• TASK:
Write out, exactly as they stand, the line containing "This screenshot has width=1445, height=765." and all subsequent lines up to and including the final line of the records.
Start of EXERCISE MATERIAL
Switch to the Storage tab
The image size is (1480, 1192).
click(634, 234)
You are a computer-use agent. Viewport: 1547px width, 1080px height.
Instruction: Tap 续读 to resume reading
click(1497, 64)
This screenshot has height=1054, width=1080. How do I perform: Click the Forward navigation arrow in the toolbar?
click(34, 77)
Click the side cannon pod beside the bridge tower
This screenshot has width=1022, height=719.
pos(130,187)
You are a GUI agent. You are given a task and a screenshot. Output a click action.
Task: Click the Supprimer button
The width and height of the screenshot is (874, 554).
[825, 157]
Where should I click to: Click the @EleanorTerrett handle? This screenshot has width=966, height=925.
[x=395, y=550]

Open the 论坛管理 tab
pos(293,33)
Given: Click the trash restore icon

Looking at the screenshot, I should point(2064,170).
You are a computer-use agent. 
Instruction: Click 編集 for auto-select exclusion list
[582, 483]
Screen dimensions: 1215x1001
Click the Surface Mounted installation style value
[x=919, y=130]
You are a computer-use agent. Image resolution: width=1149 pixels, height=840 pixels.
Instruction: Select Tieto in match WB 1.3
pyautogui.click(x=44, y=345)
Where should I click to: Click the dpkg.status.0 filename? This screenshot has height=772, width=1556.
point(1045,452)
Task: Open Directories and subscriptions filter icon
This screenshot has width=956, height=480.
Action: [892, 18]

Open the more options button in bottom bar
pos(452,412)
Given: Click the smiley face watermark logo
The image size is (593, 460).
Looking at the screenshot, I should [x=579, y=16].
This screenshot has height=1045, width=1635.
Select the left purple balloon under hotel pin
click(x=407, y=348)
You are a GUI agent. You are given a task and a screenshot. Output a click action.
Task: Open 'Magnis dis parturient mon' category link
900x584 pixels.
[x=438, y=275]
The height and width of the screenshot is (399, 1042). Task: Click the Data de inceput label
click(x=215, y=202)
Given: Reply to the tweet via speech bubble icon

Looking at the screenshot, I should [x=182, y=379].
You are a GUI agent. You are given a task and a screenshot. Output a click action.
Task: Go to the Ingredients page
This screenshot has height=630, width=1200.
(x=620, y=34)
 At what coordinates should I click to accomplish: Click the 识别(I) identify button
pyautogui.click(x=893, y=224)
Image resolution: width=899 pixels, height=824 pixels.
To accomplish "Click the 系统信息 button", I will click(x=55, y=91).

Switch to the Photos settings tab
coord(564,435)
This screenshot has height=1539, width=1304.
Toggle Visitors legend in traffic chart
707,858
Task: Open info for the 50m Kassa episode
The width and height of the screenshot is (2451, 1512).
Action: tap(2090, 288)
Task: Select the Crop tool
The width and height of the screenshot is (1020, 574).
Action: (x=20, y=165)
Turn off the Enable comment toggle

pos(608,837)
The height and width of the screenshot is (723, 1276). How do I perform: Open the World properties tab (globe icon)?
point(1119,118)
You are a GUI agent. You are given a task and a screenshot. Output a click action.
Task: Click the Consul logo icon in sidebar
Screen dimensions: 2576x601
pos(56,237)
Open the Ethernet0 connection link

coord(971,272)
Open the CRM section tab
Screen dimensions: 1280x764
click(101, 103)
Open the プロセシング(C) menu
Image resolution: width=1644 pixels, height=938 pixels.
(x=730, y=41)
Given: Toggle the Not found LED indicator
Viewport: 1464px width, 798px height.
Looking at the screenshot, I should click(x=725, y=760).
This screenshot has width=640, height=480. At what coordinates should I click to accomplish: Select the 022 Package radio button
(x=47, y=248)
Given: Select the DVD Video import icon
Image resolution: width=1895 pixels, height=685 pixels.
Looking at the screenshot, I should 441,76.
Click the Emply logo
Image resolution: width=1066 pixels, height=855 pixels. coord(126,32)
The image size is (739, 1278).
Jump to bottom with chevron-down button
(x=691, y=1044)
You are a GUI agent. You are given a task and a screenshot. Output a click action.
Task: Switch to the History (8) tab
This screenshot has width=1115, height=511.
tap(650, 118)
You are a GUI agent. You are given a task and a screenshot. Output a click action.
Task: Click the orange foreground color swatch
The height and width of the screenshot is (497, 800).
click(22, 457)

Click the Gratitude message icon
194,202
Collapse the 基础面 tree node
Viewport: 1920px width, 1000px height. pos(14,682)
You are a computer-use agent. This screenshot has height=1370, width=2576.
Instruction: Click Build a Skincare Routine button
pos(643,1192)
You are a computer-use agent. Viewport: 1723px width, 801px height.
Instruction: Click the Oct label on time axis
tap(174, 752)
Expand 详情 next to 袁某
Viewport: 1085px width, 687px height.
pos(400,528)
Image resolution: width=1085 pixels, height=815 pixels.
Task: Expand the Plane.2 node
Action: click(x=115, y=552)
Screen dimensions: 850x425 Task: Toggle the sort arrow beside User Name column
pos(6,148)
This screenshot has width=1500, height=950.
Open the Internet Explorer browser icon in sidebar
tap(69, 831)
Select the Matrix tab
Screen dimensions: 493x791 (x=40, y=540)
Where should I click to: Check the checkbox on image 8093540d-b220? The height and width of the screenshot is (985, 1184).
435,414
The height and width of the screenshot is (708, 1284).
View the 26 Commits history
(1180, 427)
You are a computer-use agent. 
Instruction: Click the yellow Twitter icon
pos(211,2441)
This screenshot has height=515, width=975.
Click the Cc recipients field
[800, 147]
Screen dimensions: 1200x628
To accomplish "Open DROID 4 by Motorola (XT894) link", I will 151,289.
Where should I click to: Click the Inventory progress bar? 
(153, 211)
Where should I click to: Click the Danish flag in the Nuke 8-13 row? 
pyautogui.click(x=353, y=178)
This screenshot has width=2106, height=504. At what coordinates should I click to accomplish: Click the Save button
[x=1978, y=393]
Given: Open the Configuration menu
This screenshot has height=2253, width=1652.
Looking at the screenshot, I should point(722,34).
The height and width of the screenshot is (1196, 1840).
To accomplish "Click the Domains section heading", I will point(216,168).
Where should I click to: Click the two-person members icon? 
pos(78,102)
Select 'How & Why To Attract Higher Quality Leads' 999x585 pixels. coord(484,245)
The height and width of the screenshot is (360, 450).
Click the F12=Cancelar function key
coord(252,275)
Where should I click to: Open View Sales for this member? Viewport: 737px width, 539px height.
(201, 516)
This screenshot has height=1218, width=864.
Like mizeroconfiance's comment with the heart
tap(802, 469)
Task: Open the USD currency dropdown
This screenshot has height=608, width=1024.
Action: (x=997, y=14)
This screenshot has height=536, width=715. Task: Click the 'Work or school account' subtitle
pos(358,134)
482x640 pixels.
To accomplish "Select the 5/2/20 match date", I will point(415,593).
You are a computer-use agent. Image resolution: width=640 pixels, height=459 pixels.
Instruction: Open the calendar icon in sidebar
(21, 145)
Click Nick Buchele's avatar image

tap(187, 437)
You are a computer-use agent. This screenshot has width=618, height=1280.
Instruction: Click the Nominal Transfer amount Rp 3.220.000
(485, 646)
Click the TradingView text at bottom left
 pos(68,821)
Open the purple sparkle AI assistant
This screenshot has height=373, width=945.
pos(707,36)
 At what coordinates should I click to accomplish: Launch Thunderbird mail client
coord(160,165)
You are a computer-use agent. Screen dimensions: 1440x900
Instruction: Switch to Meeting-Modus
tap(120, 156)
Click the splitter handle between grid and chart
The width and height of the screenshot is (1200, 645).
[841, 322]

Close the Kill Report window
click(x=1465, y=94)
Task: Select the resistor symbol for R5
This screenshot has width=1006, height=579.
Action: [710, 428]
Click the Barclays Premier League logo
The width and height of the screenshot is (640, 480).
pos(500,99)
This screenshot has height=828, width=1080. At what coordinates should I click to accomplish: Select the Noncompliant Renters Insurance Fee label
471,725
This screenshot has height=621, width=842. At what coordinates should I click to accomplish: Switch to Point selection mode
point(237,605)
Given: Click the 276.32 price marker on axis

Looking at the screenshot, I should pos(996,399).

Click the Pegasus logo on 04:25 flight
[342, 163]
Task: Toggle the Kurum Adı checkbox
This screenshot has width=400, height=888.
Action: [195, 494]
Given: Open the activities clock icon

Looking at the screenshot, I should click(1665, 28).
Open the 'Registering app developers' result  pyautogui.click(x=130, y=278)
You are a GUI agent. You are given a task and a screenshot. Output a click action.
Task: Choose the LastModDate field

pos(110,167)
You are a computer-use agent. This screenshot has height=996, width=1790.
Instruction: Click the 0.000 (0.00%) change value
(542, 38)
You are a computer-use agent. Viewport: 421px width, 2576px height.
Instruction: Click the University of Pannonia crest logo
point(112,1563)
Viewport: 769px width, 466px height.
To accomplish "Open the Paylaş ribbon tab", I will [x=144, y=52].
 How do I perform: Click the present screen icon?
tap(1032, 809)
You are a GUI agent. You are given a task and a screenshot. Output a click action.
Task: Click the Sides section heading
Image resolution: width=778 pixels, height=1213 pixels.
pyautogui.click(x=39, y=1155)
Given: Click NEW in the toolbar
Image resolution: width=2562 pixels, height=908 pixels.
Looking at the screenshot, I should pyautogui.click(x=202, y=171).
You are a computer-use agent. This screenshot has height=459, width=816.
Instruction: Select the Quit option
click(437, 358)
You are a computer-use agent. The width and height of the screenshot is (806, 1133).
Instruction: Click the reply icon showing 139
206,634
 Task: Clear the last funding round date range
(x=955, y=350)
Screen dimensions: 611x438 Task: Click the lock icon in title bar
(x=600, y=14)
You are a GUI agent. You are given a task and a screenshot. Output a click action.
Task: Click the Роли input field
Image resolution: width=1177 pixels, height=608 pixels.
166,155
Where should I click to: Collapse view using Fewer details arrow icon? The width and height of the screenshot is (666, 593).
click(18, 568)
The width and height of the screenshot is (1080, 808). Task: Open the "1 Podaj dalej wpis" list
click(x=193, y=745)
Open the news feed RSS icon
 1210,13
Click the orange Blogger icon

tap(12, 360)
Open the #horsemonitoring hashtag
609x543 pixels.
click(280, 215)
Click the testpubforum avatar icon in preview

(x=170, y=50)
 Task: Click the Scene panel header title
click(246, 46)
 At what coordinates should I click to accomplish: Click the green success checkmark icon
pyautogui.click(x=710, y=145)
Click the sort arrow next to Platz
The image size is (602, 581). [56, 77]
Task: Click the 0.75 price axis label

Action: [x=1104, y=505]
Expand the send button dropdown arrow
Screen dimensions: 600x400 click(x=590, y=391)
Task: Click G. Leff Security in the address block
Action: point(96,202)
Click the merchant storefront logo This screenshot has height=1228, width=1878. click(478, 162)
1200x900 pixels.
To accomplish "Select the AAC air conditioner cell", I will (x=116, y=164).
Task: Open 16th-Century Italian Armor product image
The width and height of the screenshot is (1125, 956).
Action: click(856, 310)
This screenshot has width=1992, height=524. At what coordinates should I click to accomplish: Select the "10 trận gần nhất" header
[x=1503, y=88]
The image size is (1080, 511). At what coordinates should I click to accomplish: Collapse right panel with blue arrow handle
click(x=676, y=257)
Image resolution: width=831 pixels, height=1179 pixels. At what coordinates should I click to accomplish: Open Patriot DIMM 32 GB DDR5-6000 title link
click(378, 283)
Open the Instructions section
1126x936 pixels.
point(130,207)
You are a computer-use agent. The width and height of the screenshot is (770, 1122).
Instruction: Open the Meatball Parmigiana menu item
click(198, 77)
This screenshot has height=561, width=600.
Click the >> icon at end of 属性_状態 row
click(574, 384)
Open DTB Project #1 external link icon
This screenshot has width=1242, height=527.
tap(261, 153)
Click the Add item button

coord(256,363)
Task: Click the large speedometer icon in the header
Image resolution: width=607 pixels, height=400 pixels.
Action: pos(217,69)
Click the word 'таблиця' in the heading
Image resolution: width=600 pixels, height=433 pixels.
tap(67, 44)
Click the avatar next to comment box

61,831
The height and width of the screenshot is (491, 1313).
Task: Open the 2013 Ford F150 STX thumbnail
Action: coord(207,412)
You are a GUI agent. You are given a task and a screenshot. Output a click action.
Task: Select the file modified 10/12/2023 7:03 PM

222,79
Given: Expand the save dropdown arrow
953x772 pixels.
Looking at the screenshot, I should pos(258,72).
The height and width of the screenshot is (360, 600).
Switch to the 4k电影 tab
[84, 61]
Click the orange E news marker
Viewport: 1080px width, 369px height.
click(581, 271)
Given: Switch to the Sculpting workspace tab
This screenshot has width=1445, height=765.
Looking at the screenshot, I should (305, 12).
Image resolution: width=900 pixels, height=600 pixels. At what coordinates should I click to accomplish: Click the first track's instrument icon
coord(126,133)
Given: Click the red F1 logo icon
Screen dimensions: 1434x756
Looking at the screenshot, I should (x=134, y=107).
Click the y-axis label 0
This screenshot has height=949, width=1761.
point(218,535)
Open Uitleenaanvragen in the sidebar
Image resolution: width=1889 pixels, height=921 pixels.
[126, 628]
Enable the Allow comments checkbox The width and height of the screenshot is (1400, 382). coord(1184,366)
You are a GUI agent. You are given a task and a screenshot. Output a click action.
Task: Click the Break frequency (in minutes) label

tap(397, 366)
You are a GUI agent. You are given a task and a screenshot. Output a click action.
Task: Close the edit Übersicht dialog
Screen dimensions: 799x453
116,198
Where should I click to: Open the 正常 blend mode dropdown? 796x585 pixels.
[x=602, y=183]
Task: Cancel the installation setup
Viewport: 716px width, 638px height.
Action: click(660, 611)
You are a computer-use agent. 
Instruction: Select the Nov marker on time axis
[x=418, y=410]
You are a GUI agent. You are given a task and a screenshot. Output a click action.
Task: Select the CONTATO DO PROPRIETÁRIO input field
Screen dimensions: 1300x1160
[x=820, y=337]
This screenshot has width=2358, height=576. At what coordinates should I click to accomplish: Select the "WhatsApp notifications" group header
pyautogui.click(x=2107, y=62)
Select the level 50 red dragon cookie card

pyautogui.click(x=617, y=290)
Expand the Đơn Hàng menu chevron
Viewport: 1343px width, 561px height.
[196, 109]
End of EXERCISE MATERIAL
• SOLUTION BELOW:
This screenshot has width=1445, height=765.
Looking at the screenshot, I should (305, 12).
Image resolution: width=900 pixels, height=600 pixels. At what coordinates should I click to accomplish: Click the first track's instrument icon
coord(126,133)
Given: Click the red F1 logo icon
Screen dimensions: 1434x756
Looking at the screenshot, I should (x=134, y=107).
Click the y-axis label 0
This screenshot has height=949, width=1761.
point(218,535)
Open Uitleenaanvragen in the sidebar
Image resolution: width=1889 pixels, height=921 pixels.
[126, 628]
Enable the Allow comments checkbox The width and height of the screenshot is (1400, 382). coord(1184,366)
You are a GUI agent. You are given a task and a screenshot. Output a click action.
Task: Click the Break frequency (in minutes) label

tap(397, 366)
You are a GUI agent. You are given a task and a screenshot. Output a click action.
Task: Close the edit Übersicht dialog
Screen dimensions: 799x453
116,198
Where should I click to: Open the 正常 blend mode dropdown? 796x585 pixels.
[x=602, y=183]
Task: Cancel the installation setup
Viewport: 716px width, 638px height.
Action: click(660, 611)
You are a computer-use agent. 
Instruction: Select the Nov marker on time axis
[x=418, y=410]
You are a GUI agent. You are given a task and a screenshot. Output a click action.
Task: Select the CONTATO DO PROPRIETÁRIO input field
Screen dimensions: 1300x1160
[x=820, y=337]
This screenshot has width=2358, height=576. At what coordinates should I click to accomplish: Select the "WhatsApp notifications" group header
pyautogui.click(x=2107, y=62)
Select the level 50 red dragon cookie card

pyautogui.click(x=617, y=290)
Expand the Đơn Hàng menu chevron
Viewport: 1343px width, 561px height.
[196, 109]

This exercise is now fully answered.